Remémoration et abréaction
Retour en 2023. Borne était alors la prêtresse du 49.3, l’épée trempée dans la Constitution et le regard fixé sur le totem des retraites. La rue grondait, les pancartes fleurissaient : « Borne démission ! », « Macron, t’es foutu ! » — slogans qui, avec le recul, auraient mérité une mise à jour du calendrier. Pendant que Paris étouffait sous les gaz lacrymo et que Rennes se dégazait à la lacrymo, la Première ministre serrait les dents et la République. « Nous irons jusqu’au bout », répétait-elle. Elle y est allée, en effet : jusqu’au bout de sa popularité et du crédit moral du gouvernement.
Le 16 mars, elle sortait son 49.3 comme d’autres leur briquet : par réflexe nerveux. L’Assemblée suffoquait, les motions de censure poussaient comme les muguets du 1er mai, et le gouvernement s’en tirait de justesse, grâce à quelques abstentions bien placées et une bonne dose de cynisme d’État. À la fin, quelques policiers jugés, des manifestants condamnés, et un pays rincé jusqu’à la moelle.
2025 : suspension de réforme ou réforme suspendue ?
Deux ans plus tard, Borne s’essaye au ton pastel. Finie les tabous et les totems, place au mea culpa murmuré. Elle prêche « l’apaisement », « la suspension » et « le dialogue » – le tout sans éclabousser la ligne macroniste, déjà en PLS. Et pour raccommoder un gouvernement en charpie, elle propose un Premier ministre « issu de la société civile », sans « ambition politique ». Autrement dit : un Monsieur Propre de la Ve République, capable de déboucher les tuyaux ou de boucher les fuites — on ne sait plus trop. L’essentiel, c’est de contenir l’inondation avant que le radeau Macronie ne finisse à la casse.
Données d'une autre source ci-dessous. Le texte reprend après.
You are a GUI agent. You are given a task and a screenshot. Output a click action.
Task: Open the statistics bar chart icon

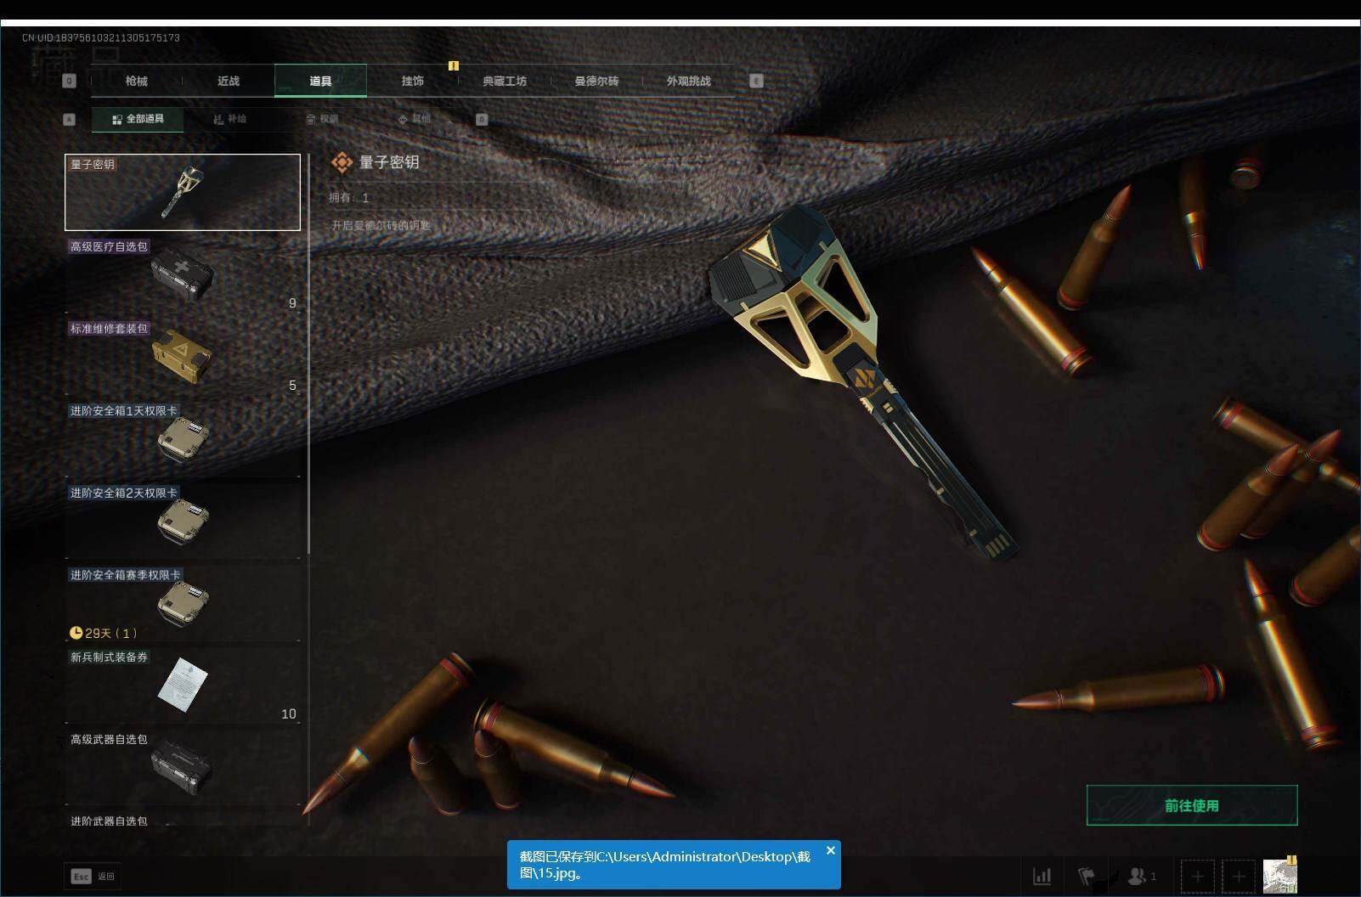(1042, 876)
Le plus ironique, c’est que Borne, hier symbole de la verticalité autoritaire, se rêve aujourd’hui en thérapeute du consensus. On imagine presque la séance : « Respirons ensemble, écoutons-nous, et oublions que je vous ai matraqués. » À ce rythme, il ne manque plus qu’un séminaire sur « l’empathie démocratique » à l’ENA et une masterclass sur la souplesse politique donnée par Darmanin.